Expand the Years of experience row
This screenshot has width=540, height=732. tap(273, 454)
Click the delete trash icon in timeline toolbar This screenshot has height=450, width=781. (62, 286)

...

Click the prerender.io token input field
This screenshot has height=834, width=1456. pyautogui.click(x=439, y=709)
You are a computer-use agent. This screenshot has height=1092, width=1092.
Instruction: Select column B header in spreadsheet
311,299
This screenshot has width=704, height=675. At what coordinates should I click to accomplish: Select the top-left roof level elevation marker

--

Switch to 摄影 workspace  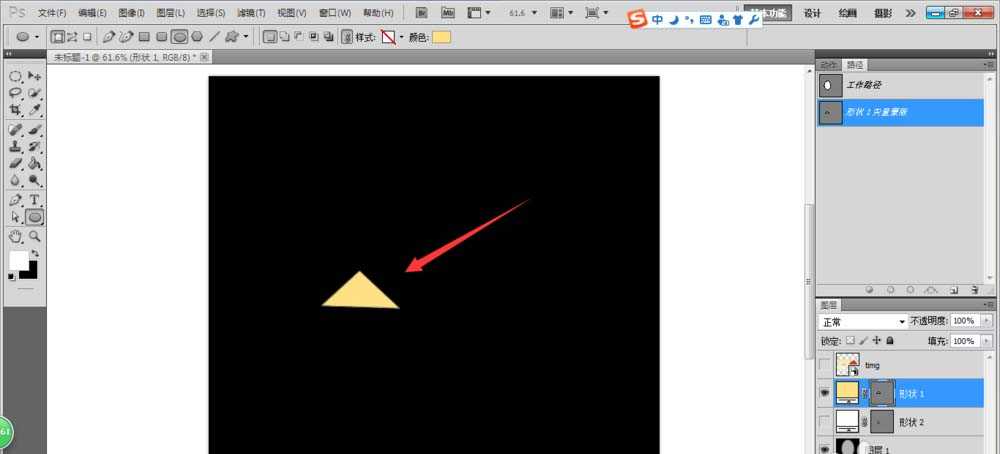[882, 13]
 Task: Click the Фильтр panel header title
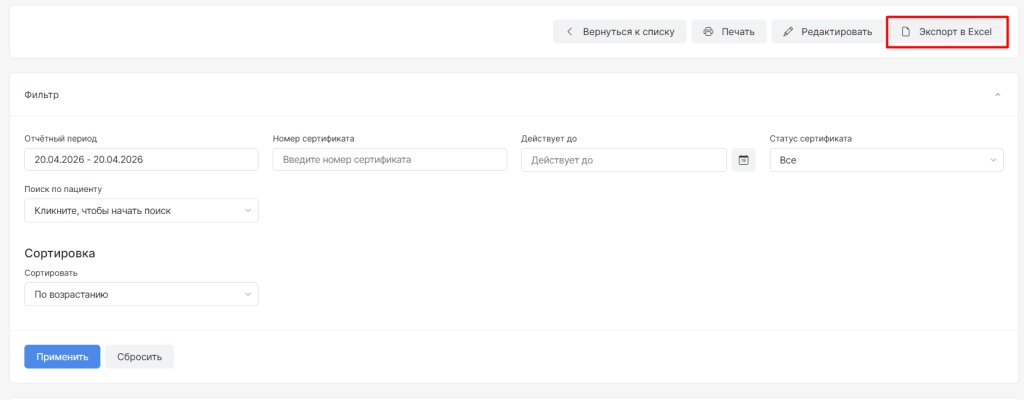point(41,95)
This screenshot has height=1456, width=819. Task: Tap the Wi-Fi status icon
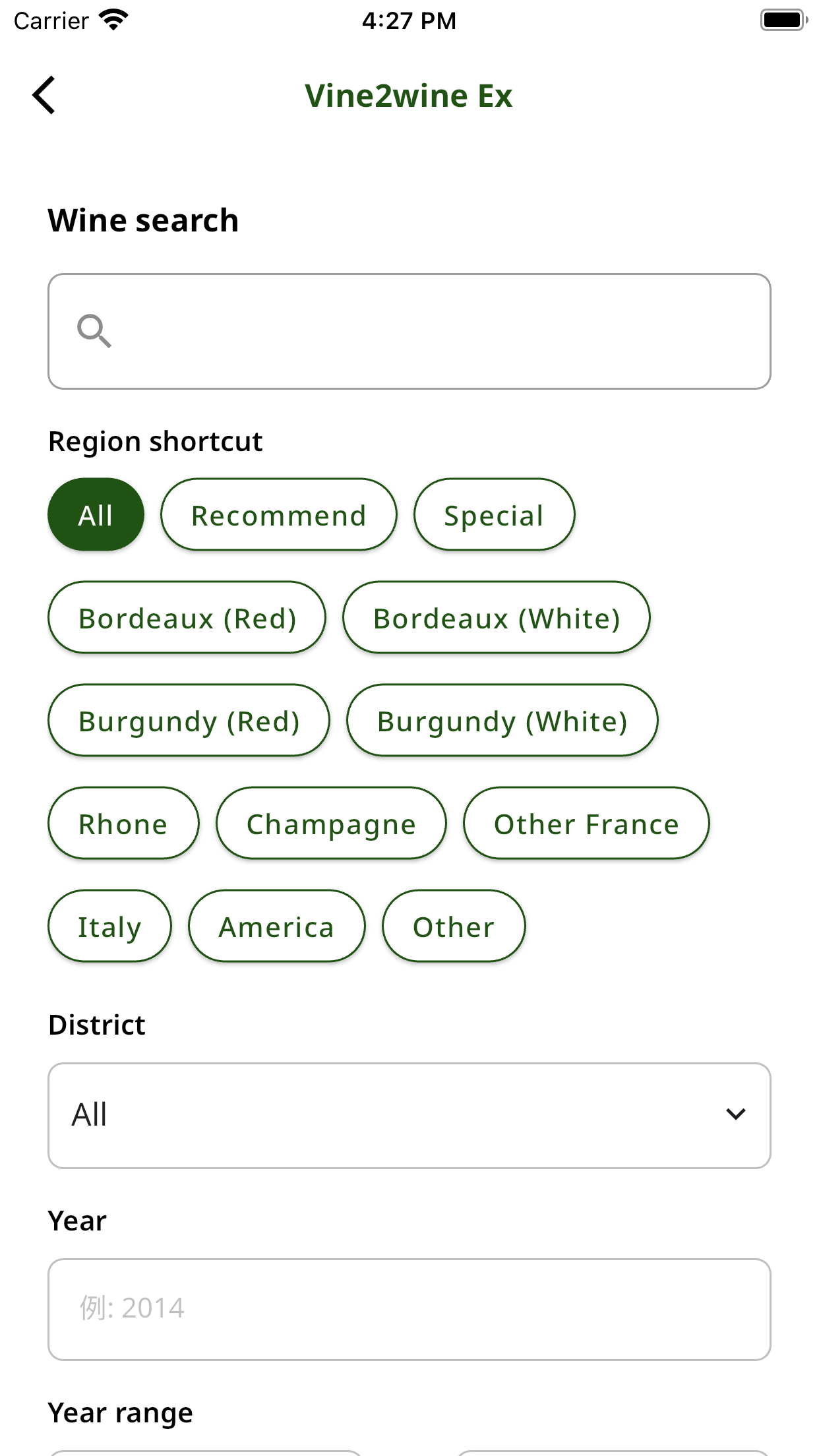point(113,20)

YOUR INSTRUCTIONS – From the material above, copy exactly the lines between the line holding "Instruction: Select column" and the line holding "This screenshot has width=704, height=675.", inclusive, and only those.

ANSWER BOX –
Instruction: Select column B header in spreadsheet
311,299
This screenshot has width=704, height=675. At what coordinates should I click to accomplish: Select the top-left roof level elevation marker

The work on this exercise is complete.